August 30, 2002

Kresge awards $500,000 to VICC

Kresge awards $500,000 to VICC

The Kresge Foundation has awarded a $500,000 “Science Initiative” challenge grant to the Vanderbilt-Ingram Cancer Center to support the purchase of pioneering equipment to advance proteomics research, which is essential to the development of new targeted therapies for cancer and other diseases.

Now that much of the Human Genome has been sequenced, proteomics is the next frontier in research to understand how our bodies work at an even more intricate level. In many ways, the way our bodies operate can be likened to a complex ballroom dance, with hundreds of thousands of dancers entering and exiting the floor and changing partners as the dance proceeds.

The dancers are proteins, made at the instruction of genes. These proteins carry out all the work of the cells, and they are or will be the target for many drugs. Understanding this complex interplay of proteins will be critical to understanding how our bodies function and develop in health, what goes wrong in sickness, and how to change the dance to treat disease or improve health and well-being.

“We’re studying every aspect of the proteins in cells — their structure, their function, their interaction with other proteins,” said Richard M. Caprioli, Ph.D., Stanley Cohen Professor of Biochemistry and director of the new Proteomics Core Facility.

“As human beings, nearly all of our DNA is the same. It’s the complex structure and changes in levels of proteins and their interaction with each another at a given time that makes us different. Trying to understand all of that is like working a million-piece jigsaw puzzle without the picture on the box to guide us.”

Many scientists believe that the promise of future cancer therapy lies in the ability to precisely target specific proteins that are involved in the development of the disease.

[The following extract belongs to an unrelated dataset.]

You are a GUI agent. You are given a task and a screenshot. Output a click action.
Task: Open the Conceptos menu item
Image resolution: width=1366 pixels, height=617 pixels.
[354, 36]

“The hope is that someday we’ll diagnose and treat patients according to what cancer-related proteins are driving their tumors. Then we’ll be able to tailor therapies to those proteins and block the processes that are causing those cancers to grow and spread,” said Dr. Mace Rothenberg, Ingram Associate Professor of Cancer Research and director of Phase I Drug Development for the Vanderbilt-Ingram Cancer Center.

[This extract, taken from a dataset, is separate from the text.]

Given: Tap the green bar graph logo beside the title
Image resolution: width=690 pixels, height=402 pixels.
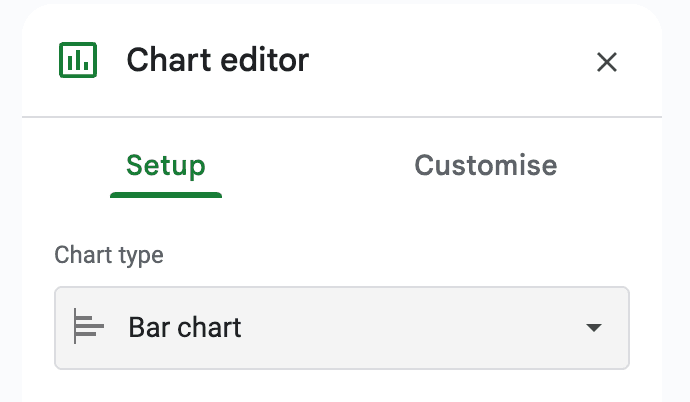Looking at the screenshot, I should click(77, 60).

Proteomics uses a variety of sophisticated technologies, including mass spectrometry, to study the proteins expressed in a cell at a given time. This complexity requires a variety of instruments to separate, measure and analyze proteins, as well as super computing power to make sense of the mountains of data that can be collected, Caprioli said. Up-to-date and well-maintained technology is critical.

Initial costs for the Proteomics Core Facility will total more than $2 million. Of that, $750,000 will be used to purchase equipment, with the rest going into an endowment to fund ongoing operations.

That’s where The Kresge Foundation grant comes into play.

The challenge grant includes an initial gift of $250,000, which has been combined with funding from the T.J. Martell Foundation, the Robert J. Kleberg, Jr. and Helen C. Kleberg Foundation and the National Institutes of Health to purchase an Applied Biosystems MALDI-”time of flight” mass spectrometer. “This is the most powerful instrument we have now to measure proteins that are functional in a cell,” Caprioli said.

An additional $250,000 from The Kresge Foundation, plus an additional $250,000 from an anonymous donor, will be given for the endowment, provided another $1 million is raised from other donors for this purpose by June 30, 2003.

Sebastian S. Kresge created The Kresge Foundation, an independent, private foundation, in 1924 “to promote the well-being of mankind.” Its Science Initiative is a challenge grant program that requires the receiving organization to raise funds for equipment and endowment. The endowment then provides income dedicated to maintenance and replacement of scientific equipment to enable the organization to keep pace with changing technologies. Since the program was initiated in 1988, The Kresge Foundation has awarded 125 Science Initiative grants totaling $44.7 million.